The June numbers mark the third month in a row that home sales have increased from the same period a year ago. The last two months have been particularly strong. Home sales in May were up nearly 26 percent from May 2011 totals.
I’ve said for awhile now that three months in a row of increasing home sales would be the best sign yet that a true recovery is under way in Lawrence’s real estate market. Well, we’ve had those three months now. It will be interesting to see if the momentum can be maintained through the rest of the year.
One other number, though, will bear close watching in the second half of 2012: median selling prices of homes. The new report shows through the first six months of the year the median sales price of homes in Lawrence is down 4.3 percent, to $154,000, from a year ago. That price correction is probably helping to fuel sales, but it won’t help with the budgets at the County Courthouse, the school district and other governments that rely heavily on property taxes. We’ll see what the second half brings on that front as well.
Here’s a look at other numbers from the Board of Realtors monthly report:
— Sales of newly constructed homes have eked into positive territory for the year. The new numbers show 35 sales of newly constructed homes for the first six months of the year, which is up from 34 a year ago. So, there is improvement, but builders still have quite a ways to go before they reach what could be considered robust activity.
— The median days on market stands at 61, unchanged from a year ago. The mean days on market is at 99, down from 100 a year ago.
• We are past the half-way point when it comes to creating the city budget for 2013. City commissioners are scheduled to give final approval to the budget at their Aug. 7 meeting.
At their meeting yesterday afternoon, commissioners got some public feedback on the recommended budget, and it wasn’t the type you normally hear in Lawrence: The city should cut back on its efforts to be environmentally sustainable.
Jim Mullins, a local field director for Americans for Prosperity, urged commissioners to take out all funding for the joint city/county sustainability coordinator position. He also urged commissioners to disband the Sustainability Advisory Board.
Mullins told commissioners that there is mounting evidence that this sustainability movement ultimately will start taking away people’s property rights. Specifically, Mullins expressed concern about the city’s membership in ICLEI, which is an organization of about 1,300 local governments who have “made a commitment to sustainable development,” according to the group’s website.
The group was founded in 1990 as the International Council for Local Environmental Initiatives, and it takes part in the United Nations’ climate negotiations, which is a red flag for some groups.

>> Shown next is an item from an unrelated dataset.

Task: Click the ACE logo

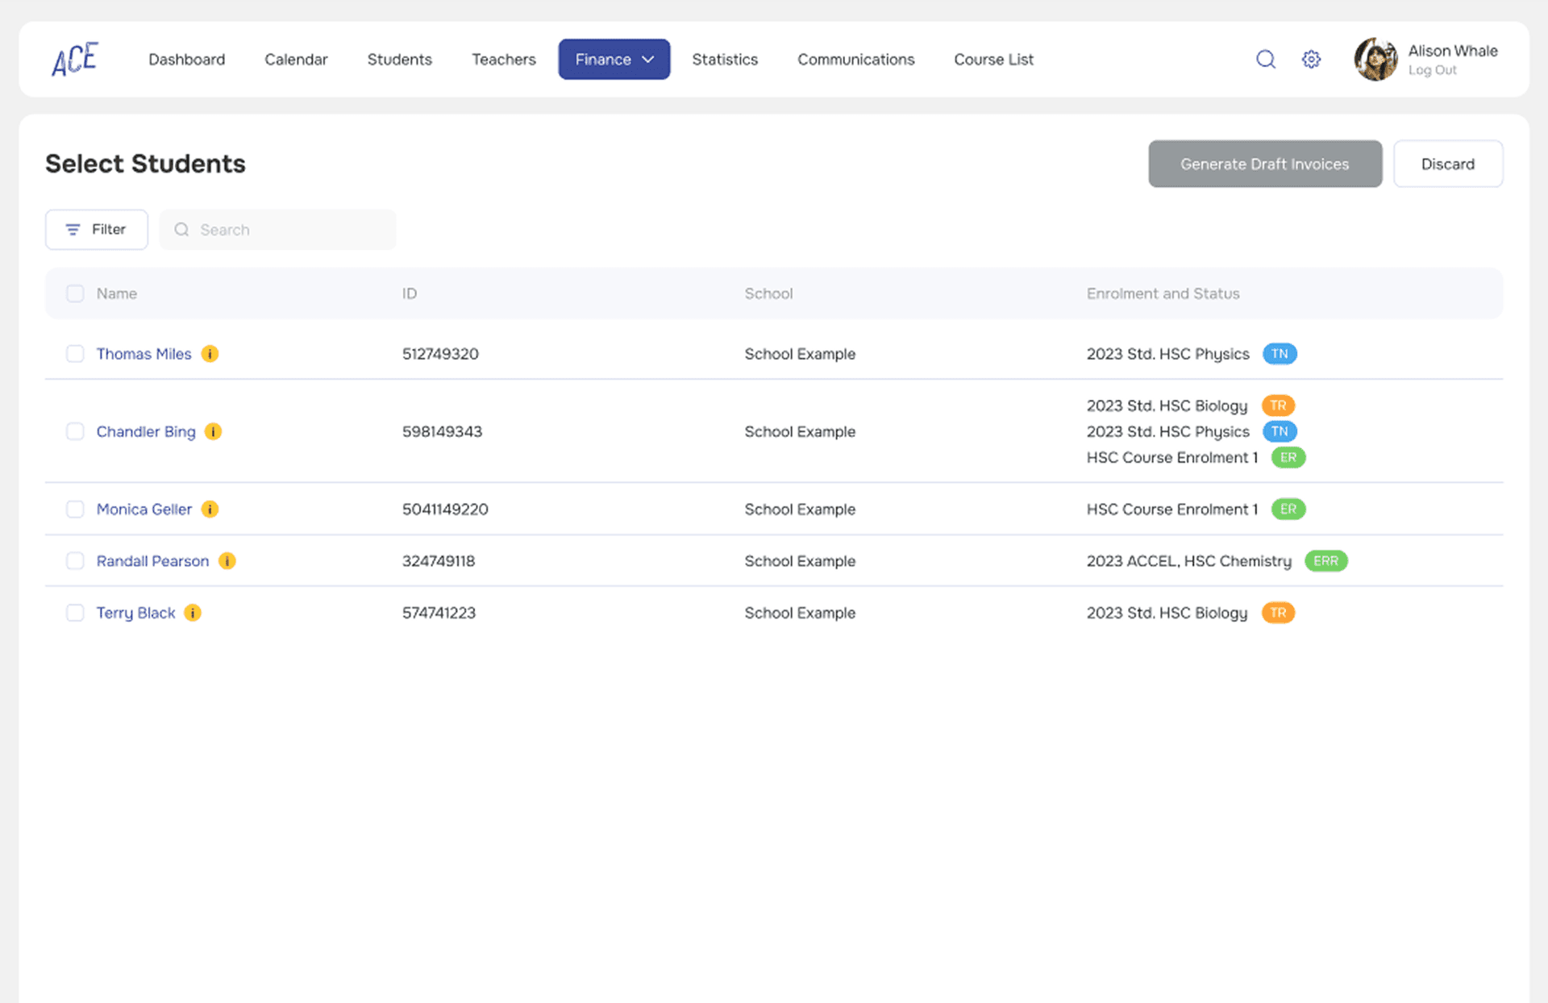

Mullins went on to cite concern about a U.N. provision called Agenda 21, which is a U.N. initiative related to the environment and sustainable development. It has become a hot-button issue in some political circles, particularly with the Tea Party. Alabama earlier this year became the first state in the country to pass a law making it illegal for local governments to implement policy related to property rights issues that can be traced to Agenda 21. The Kansas House earlier this year passed a resolution condemning Agenda 21 as a scheme to take away property rights and as one legislator said “the most aggressive attack on our liberties . . . that we have ever seen.”
Mullins predicted that Kansas lawmakers in the next legislative session will pass a law similar to the Alabama bill, and Lawrence’s membership in ICLEI could become a major issue.
Mullins told commissioners that he and many other people are convinced the environmental movement is intent on taking away people’s private property rights, and the Agenda 21 and ICLEI efforts are “just the tip of the iceberg.”
That brought a quick response from audience member K.T. Walsh, a longtime East Lawrence resident and activist. She told commissioners that Mullins’ “tip of the iceberg” comment was the most relevant one he had made, since global warming likely will ensure that “we don’t have those anymore.”
Commissioners showed no inclination to remove the funding for the sustainability coordinator or to disband the Sustainability Advisory Board.